(Rows from a dataset)
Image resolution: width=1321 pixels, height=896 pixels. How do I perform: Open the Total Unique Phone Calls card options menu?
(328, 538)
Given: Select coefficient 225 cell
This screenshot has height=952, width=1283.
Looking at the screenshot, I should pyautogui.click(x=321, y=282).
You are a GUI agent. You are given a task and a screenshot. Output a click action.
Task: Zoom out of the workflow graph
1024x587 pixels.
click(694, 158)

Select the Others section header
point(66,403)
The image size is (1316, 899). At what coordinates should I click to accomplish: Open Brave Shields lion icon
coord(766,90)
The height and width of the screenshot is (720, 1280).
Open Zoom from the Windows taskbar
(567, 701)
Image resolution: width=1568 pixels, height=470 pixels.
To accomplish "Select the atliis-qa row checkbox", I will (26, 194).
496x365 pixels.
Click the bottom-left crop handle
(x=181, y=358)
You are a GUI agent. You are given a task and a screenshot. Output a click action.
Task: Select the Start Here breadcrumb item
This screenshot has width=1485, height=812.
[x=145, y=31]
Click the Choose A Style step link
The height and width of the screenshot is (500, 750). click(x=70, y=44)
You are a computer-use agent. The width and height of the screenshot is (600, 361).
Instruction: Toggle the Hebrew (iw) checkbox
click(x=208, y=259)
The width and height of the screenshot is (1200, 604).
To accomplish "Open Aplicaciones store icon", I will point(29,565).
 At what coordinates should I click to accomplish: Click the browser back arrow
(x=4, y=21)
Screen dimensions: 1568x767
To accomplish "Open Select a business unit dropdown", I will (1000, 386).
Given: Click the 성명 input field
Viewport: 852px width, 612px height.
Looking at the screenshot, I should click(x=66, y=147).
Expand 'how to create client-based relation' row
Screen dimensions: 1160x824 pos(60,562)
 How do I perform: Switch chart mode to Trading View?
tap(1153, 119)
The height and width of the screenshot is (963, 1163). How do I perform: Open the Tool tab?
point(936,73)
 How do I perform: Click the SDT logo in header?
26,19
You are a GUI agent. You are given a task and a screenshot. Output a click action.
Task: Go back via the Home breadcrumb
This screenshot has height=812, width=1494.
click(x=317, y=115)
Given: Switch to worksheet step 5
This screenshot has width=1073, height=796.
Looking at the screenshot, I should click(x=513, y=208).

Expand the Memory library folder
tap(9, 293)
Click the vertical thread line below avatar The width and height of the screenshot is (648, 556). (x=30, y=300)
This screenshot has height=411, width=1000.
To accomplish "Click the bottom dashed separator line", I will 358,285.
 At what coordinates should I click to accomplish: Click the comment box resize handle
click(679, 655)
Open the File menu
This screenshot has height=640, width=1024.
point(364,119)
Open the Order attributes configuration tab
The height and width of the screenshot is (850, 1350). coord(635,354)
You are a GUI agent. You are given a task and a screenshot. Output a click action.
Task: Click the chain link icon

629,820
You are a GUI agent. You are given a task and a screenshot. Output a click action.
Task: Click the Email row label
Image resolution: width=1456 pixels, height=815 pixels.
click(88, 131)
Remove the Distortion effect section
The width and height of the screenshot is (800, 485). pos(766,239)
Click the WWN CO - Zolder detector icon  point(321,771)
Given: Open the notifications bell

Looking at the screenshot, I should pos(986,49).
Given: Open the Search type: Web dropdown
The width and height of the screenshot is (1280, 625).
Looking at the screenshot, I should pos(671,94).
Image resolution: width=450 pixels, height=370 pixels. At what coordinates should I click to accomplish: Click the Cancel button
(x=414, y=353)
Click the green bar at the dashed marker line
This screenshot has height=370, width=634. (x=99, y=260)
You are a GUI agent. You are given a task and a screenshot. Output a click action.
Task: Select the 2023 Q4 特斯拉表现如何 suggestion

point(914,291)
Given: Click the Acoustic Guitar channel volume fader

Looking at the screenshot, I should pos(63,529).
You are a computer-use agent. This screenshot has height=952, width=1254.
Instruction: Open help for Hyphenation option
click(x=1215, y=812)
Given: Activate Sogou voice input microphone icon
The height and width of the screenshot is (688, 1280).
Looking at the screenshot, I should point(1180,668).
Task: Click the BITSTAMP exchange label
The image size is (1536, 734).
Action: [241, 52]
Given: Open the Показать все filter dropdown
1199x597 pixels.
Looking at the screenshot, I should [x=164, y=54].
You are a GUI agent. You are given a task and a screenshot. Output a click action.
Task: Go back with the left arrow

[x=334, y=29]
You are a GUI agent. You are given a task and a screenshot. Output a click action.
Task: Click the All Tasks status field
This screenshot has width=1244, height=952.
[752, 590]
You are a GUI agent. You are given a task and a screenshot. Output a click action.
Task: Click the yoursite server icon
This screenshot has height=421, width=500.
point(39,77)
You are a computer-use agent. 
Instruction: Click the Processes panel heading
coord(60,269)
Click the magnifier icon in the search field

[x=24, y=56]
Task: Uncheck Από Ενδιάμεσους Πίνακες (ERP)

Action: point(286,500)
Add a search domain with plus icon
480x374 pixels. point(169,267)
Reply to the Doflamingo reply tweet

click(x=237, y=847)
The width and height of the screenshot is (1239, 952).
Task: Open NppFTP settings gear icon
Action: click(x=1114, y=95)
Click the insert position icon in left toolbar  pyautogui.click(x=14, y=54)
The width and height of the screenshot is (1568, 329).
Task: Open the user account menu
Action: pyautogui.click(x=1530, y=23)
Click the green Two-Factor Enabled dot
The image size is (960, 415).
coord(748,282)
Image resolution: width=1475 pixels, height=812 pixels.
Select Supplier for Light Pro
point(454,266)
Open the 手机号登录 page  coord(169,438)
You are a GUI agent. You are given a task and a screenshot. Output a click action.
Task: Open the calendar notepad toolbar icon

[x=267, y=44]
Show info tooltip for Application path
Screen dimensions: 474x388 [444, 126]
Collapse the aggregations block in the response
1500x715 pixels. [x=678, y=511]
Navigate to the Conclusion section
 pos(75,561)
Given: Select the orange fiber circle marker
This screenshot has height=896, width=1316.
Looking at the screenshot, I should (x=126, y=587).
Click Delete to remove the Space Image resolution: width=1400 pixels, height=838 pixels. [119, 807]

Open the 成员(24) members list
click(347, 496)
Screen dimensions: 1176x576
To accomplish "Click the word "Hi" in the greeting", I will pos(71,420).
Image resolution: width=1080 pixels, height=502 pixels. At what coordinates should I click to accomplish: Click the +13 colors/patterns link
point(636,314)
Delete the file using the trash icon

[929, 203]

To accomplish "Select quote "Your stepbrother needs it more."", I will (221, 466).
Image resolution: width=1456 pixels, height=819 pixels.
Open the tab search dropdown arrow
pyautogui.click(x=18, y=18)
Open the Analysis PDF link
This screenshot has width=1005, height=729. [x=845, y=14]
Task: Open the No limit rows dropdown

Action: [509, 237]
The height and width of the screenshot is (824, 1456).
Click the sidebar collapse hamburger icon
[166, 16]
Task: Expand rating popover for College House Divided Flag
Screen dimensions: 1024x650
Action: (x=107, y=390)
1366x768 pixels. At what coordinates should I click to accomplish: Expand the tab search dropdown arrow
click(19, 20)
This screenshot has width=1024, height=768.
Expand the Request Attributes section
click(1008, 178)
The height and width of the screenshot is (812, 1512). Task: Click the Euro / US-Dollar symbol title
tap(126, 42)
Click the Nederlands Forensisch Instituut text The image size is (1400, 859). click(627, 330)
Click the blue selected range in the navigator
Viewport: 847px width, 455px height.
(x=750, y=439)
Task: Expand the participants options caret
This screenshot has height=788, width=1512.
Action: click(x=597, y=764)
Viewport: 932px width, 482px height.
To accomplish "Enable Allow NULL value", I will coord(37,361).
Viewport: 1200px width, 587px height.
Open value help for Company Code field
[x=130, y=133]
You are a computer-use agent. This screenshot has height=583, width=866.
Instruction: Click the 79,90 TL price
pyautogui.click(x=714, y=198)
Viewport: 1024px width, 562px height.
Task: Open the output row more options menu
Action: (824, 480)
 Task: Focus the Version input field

→ **Stated exercise**:
Reproduce verbatim the lines of the records beginning with the line that contains "Image resolution: width=1080" and continuing through the end of the records.

→ **Worked solution**:
Image resolution: width=1080 pixels, height=502 pixels. At what coordinates should I click to accomplish: Click the +13 colors/patterns link
point(636,314)
Delete the file using the trash icon

[929, 203]

To accomplish "Select quote "Your stepbrother needs it more."", I will (221, 466).
Image resolution: width=1456 pixels, height=819 pixels.
Open the tab search dropdown arrow
pyautogui.click(x=18, y=18)
Open the Analysis PDF link
This screenshot has width=1005, height=729. [x=845, y=14]
Task: Open the No limit rows dropdown

Action: [509, 237]
The height and width of the screenshot is (824, 1456).
Click the sidebar collapse hamburger icon
[166, 16]
Task: Expand rating popover for College House Divided Flag
Screen dimensions: 1024x650
Action: (x=107, y=390)
1366x768 pixels. At what coordinates should I click to accomplish: Expand the tab search dropdown arrow
click(19, 20)
This screenshot has width=1024, height=768.
Expand the Request Attributes section
click(1008, 178)
The height and width of the screenshot is (812, 1512). Task: Click the Euro / US-Dollar symbol title
tap(126, 42)
Click the Nederlands Forensisch Instituut text The image size is (1400, 859). click(627, 330)
Click the blue selected range in the navigator
Viewport: 847px width, 455px height.
(x=750, y=439)
Task: Expand the participants options caret
This screenshot has height=788, width=1512.
Action: click(x=597, y=764)
Viewport: 932px width, 482px height.
To accomplish "Enable Allow NULL value", I will coord(37,361).
Viewport: 1200px width, 587px height.
Open value help for Company Code field
[x=130, y=133]
You are a computer-use agent. This screenshot has height=583, width=866.
Instruction: Click the 79,90 TL price
pyautogui.click(x=714, y=198)
Viewport: 1024px width, 562px height.
Task: Open the output row more options menu
Action: (824, 480)
 Task: Focus the Version input field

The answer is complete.